SUPPLIED RECORDS
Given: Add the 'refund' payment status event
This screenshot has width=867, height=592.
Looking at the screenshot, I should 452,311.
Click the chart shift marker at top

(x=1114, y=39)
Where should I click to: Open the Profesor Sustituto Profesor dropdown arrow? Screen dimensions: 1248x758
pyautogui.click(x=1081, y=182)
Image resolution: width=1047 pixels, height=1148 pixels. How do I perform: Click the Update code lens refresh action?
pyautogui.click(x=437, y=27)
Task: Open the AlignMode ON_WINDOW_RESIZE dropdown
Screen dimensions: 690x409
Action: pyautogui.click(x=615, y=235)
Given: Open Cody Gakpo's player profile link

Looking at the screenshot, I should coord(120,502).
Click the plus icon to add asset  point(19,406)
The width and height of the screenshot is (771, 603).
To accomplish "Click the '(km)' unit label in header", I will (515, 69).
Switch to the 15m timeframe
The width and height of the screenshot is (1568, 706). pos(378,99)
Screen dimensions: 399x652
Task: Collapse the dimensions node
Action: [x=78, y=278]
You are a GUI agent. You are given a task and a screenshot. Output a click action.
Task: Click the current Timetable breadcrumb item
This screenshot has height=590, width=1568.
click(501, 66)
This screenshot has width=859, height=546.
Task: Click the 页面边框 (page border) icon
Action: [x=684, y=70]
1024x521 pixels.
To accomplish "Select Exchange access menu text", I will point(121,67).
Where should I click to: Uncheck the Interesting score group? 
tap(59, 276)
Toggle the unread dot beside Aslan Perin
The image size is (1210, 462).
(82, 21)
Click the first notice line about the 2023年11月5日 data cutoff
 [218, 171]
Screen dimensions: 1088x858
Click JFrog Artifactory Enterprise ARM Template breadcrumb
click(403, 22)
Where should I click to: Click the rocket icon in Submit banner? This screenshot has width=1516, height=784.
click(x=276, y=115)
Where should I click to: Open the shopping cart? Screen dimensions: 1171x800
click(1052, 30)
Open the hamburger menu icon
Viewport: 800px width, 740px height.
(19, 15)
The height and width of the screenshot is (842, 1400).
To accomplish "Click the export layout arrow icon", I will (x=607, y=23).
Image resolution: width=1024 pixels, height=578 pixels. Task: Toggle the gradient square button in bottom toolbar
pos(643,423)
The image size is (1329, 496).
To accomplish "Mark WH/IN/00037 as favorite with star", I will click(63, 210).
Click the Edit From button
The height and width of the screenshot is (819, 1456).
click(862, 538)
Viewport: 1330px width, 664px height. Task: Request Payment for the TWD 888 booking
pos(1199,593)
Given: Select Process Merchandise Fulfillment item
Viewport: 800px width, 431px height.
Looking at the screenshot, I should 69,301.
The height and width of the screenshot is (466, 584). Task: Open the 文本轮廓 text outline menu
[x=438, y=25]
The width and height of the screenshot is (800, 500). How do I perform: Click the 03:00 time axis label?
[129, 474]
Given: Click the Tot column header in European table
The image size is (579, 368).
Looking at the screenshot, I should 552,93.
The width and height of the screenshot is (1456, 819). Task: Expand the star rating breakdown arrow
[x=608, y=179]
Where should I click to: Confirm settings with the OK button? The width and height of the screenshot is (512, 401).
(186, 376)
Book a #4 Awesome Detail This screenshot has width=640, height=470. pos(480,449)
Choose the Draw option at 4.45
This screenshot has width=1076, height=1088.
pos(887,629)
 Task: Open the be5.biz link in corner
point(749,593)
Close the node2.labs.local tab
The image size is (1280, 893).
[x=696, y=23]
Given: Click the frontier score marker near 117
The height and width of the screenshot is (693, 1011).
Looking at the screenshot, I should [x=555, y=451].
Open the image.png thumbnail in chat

HOW TO COMPLETE THIS TASK
Please transcribe the data shown above in full, exactly as it stands.

TASK ANSWER
Given: Add the 'refund' payment status event
This screenshot has width=867, height=592.
Looking at the screenshot, I should 452,311.
Click the chart shift marker at top

(x=1114, y=39)
Where should I click to: Open the Profesor Sustituto Profesor dropdown arrow? Screen dimensions: 1248x758
pyautogui.click(x=1081, y=182)
Image resolution: width=1047 pixels, height=1148 pixels. How do I perform: Click the Update code lens refresh action?
pyautogui.click(x=437, y=27)
Task: Open the AlignMode ON_WINDOW_RESIZE dropdown
Screen dimensions: 690x409
Action: pyautogui.click(x=615, y=235)
Given: Open Cody Gakpo's player profile link

Looking at the screenshot, I should coord(120,502).
Click the plus icon to add asset  point(19,406)
The width and height of the screenshot is (771, 603).
To accomplish "Click the '(km)' unit label in header", I will (515, 69).
Switch to the 15m timeframe
The width and height of the screenshot is (1568, 706). pos(378,99)
Screen dimensions: 399x652
Task: Collapse the dimensions node
Action: [x=78, y=278]
You are a GUI agent. You are given a task and a screenshot. Output a click action.
Task: Click the current Timetable breadcrumb item
This screenshot has height=590, width=1568.
click(501, 66)
This screenshot has width=859, height=546.
Task: Click the 页面边框 (page border) icon
Action: [x=684, y=70]
1024x521 pixels.
To accomplish "Select Exchange access menu text", I will point(121,67).
Where should I click to: Uncheck the Interesting score group? 
tap(59, 276)
Toggle the unread dot beside Aslan Perin
The image size is (1210, 462).
(82, 21)
Click the first notice line about the 2023年11月5日 data cutoff
 [218, 171]
Screen dimensions: 1088x858
Click JFrog Artifactory Enterprise ARM Template breadcrumb
click(403, 22)
Where should I click to: Click the rocket icon in Submit banner? This screenshot has width=1516, height=784.
click(x=276, y=115)
Where should I click to: Open the shopping cart? Screen dimensions: 1171x800
click(1052, 30)
Open the hamburger menu icon
Viewport: 800px width, 740px height.
(19, 15)
The height and width of the screenshot is (842, 1400).
To accomplish "Click the export layout arrow icon", I will (x=607, y=23).
Image resolution: width=1024 pixels, height=578 pixels. Task: Toggle the gradient square button in bottom toolbar
pos(643,423)
The image size is (1329, 496).
To accomplish "Mark WH/IN/00037 as favorite with star", I will click(63, 210).
Click the Edit From button
The height and width of the screenshot is (819, 1456).
click(862, 538)
Viewport: 1330px width, 664px height. Task: Request Payment for the TWD 888 booking
pos(1199,593)
Given: Select Process Merchandise Fulfillment item
Viewport: 800px width, 431px height.
Looking at the screenshot, I should 69,301.
The height and width of the screenshot is (466, 584). Task: Open the 文本轮廓 text outline menu
[x=438, y=25]
The width and height of the screenshot is (800, 500). How do I perform: Click the 03:00 time axis label?
[129, 474]
Given: Click the Tot column header in European table
The image size is (579, 368).
Looking at the screenshot, I should 552,93.
The width and height of the screenshot is (1456, 819). Task: Expand the star rating breakdown arrow
[x=608, y=179]
Where should I click to: Confirm settings with the OK button? The width and height of the screenshot is (512, 401).
(186, 376)
Book a #4 Awesome Detail This screenshot has width=640, height=470. pos(480,449)
Choose the Draw option at 4.45
This screenshot has width=1076, height=1088.
pos(887,629)
 Task: Open the be5.biz link in corner
point(749,593)
Close the node2.labs.local tab
The image size is (1280, 893).
[x=696, y=23]
Given: Click the frontier score marker near 117
The height and width of the screenshot is (693, 1011).
Looking at the screenshot, I should [x=555, y=451].
Open the image.png thumbnail in chat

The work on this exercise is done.